Eureka!!!! Now we had something to do. I had my brother lug a can full of paint and I grabbed the largest brush I could hold. Off we went to paint.

Even at 3, I had figured out it was better to work hidden than out in the open. The buildings had some crawl spaces beneath them. We crawled in, supplies in hand. Opened the can of paint and discovered it was a lovely cadmium orange color. I dipped that big old brush in the can and began to apply a nice even coat to the inside of the basement windows. One after another became an opaque orange square as we moved along.

I think it was between buildings two and three that we encountered a perplexed resident. We must have been a sight.

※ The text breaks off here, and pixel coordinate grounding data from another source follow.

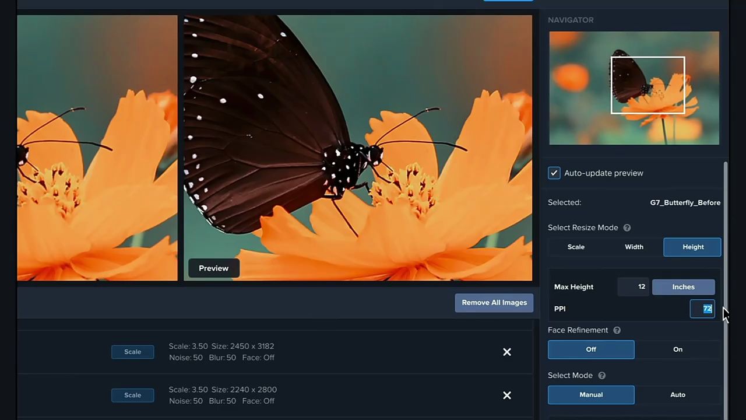
Task: Open the Inches unit dropdown
Action: [683, 287]
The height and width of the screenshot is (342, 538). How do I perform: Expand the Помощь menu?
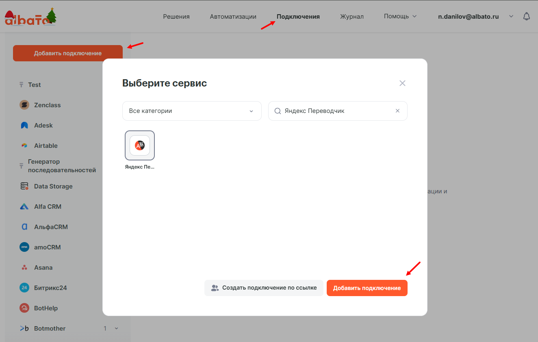(400, 17)
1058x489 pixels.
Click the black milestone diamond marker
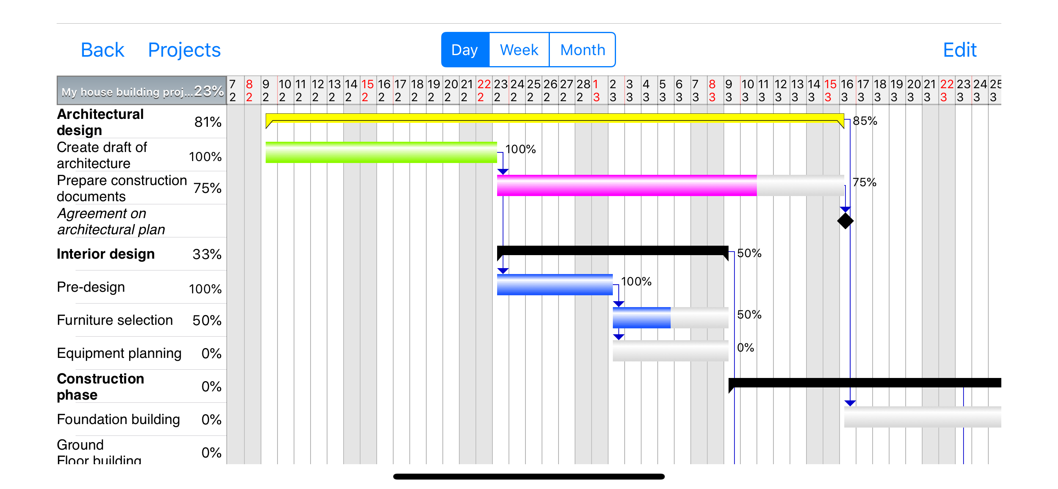(845, 221)
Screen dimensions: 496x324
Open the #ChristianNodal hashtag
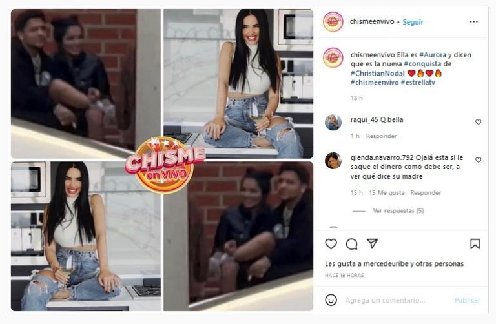pos(377,74)
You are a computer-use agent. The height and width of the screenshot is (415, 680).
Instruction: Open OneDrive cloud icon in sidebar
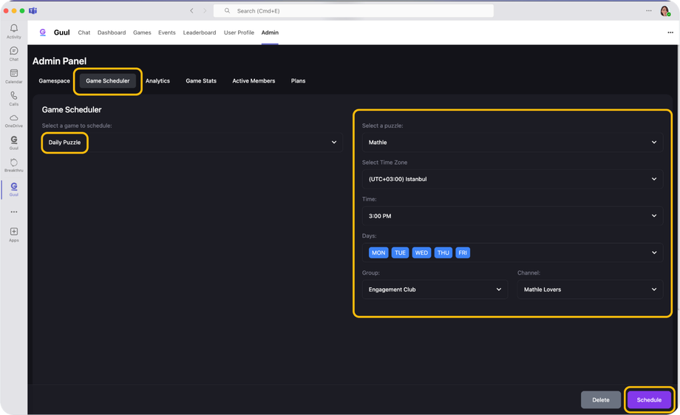13,120
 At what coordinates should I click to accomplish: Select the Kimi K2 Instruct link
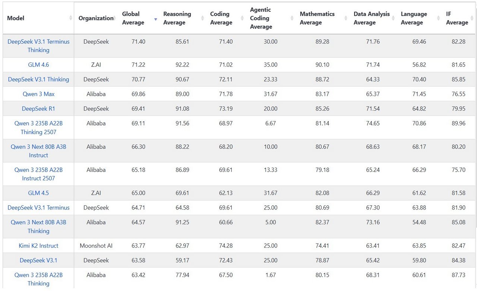click(x=38, y=246)
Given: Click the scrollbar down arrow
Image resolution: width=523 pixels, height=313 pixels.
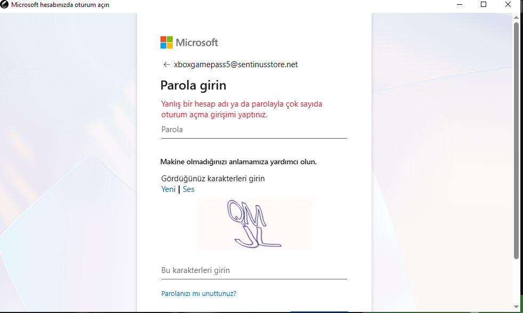Looking at the screenshot, I should 516,307.
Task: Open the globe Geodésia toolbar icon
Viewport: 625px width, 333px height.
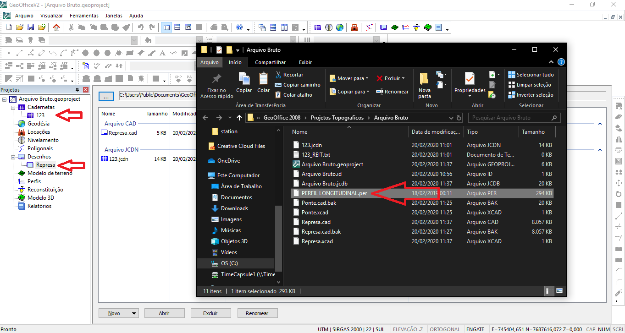Action: click(340, 27)
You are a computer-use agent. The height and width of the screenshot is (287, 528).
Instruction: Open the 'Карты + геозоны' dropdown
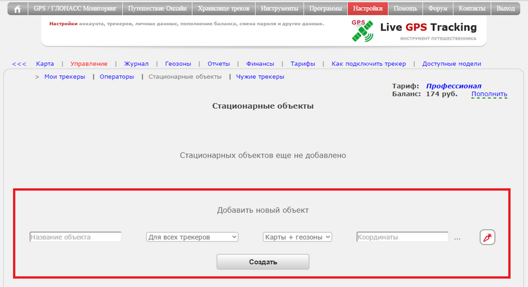[297, 237]
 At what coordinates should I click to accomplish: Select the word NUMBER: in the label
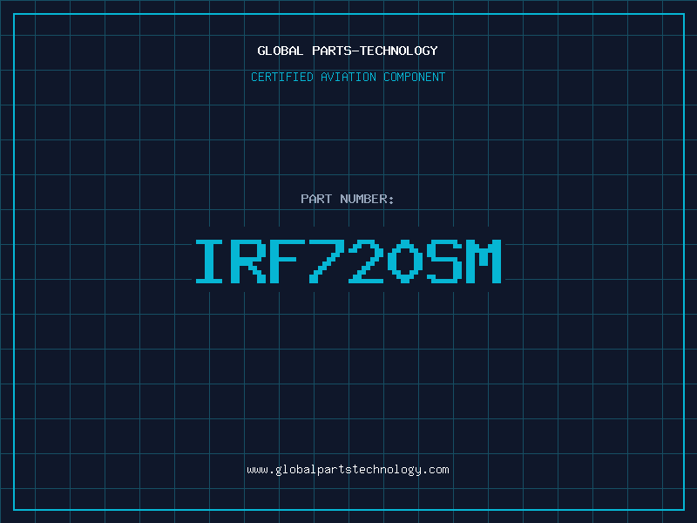tap(367, 200)
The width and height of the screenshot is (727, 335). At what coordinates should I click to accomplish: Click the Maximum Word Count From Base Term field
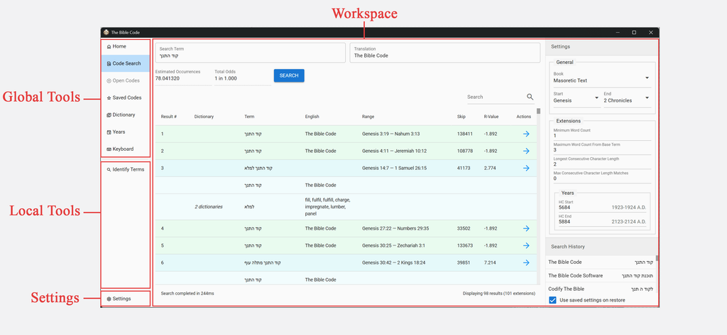602,148
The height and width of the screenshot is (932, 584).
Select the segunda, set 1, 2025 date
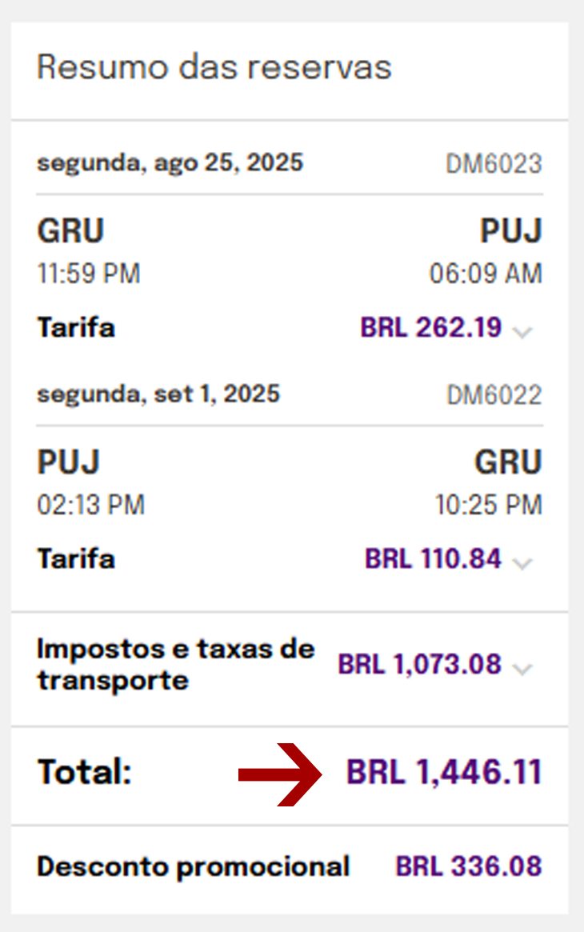tap(158, 394)
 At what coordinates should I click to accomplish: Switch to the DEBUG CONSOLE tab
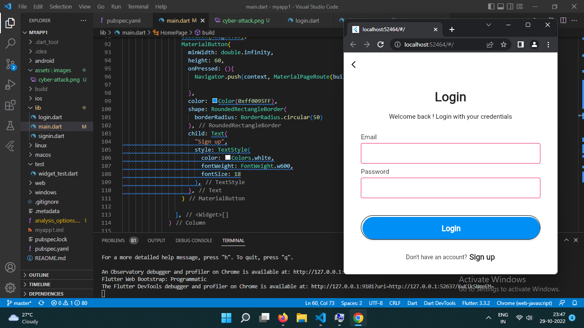tap(194, 240)
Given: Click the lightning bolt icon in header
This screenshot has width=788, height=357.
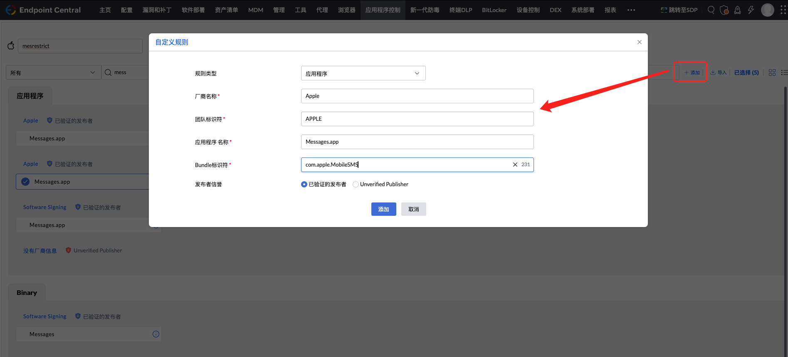Looking at the screenshot, I should point(751,10).
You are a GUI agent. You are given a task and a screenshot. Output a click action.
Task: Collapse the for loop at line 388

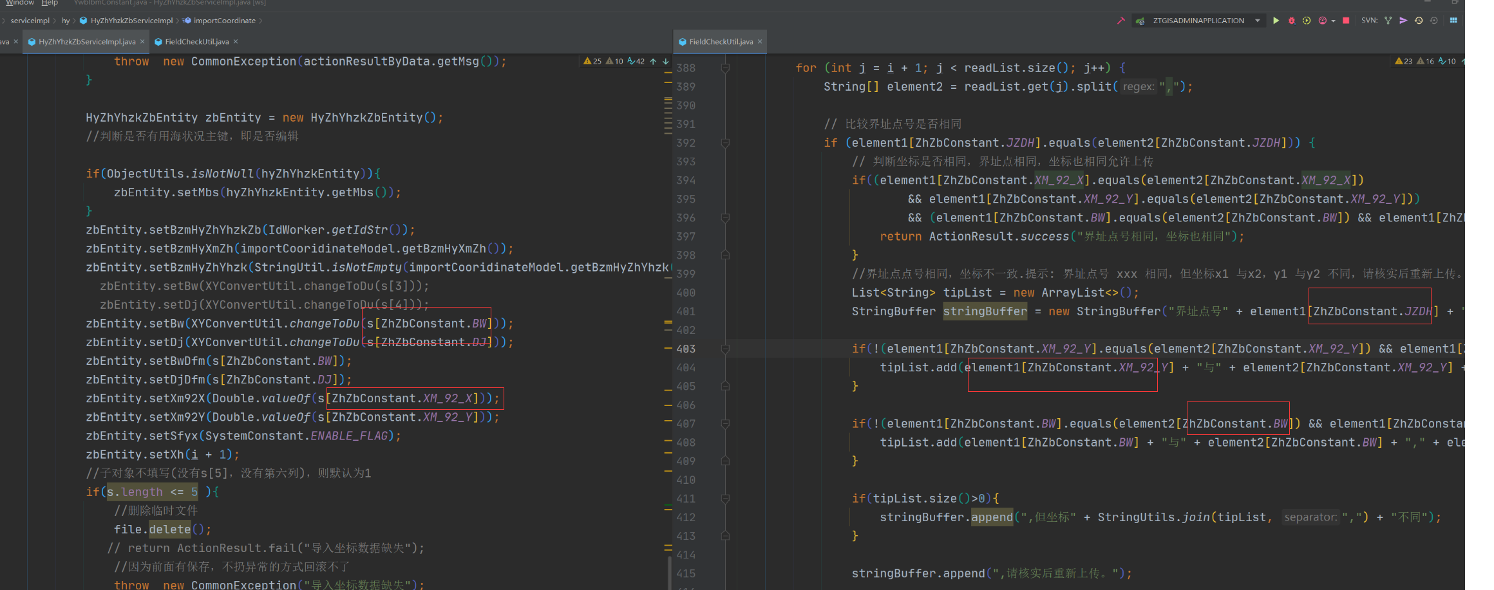[725, 68]
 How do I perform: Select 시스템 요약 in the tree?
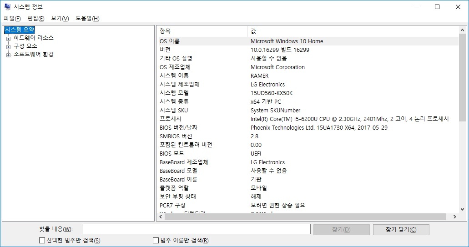point(19,30)
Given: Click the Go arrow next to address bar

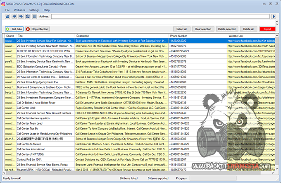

Two little guys in white (now stained orange here and there) t-shirts, blue shorts and worn out black U.S. Keds looking for all the world to see like lost waifs. Apparently, the neighbor became a rat and summoned the maintenance man.

He was not perplexed. He was damn angry. He fumed and fussed and threatened. He stomped his feet and snatched the paintbrush from my hand and the near empty paint bucket from my brother. We could have run, but flight or fight skills had not been acquired yet. So we just stood there absorbing the chastisement.

He then marched us back home to face the familial music. My mother, Old German beer in hand, greeted us on the front steps. She told the maintenance man she would handle it and sent him on his way. It was 1949 and during the day, white women ruled the world.

Don’t recall the punishment. I do remember the absolute joy of applying pigment and changing the way light came through those windows. At 3, I had the pigment passion.

Chapter One

He’s Gone Again . . .

It took me awhile to figure out how I might reach the door knob. There was one of those chain latches my parents had installed about another foot or so above the door handle. What to do? I soon spied a chair and I was gone again.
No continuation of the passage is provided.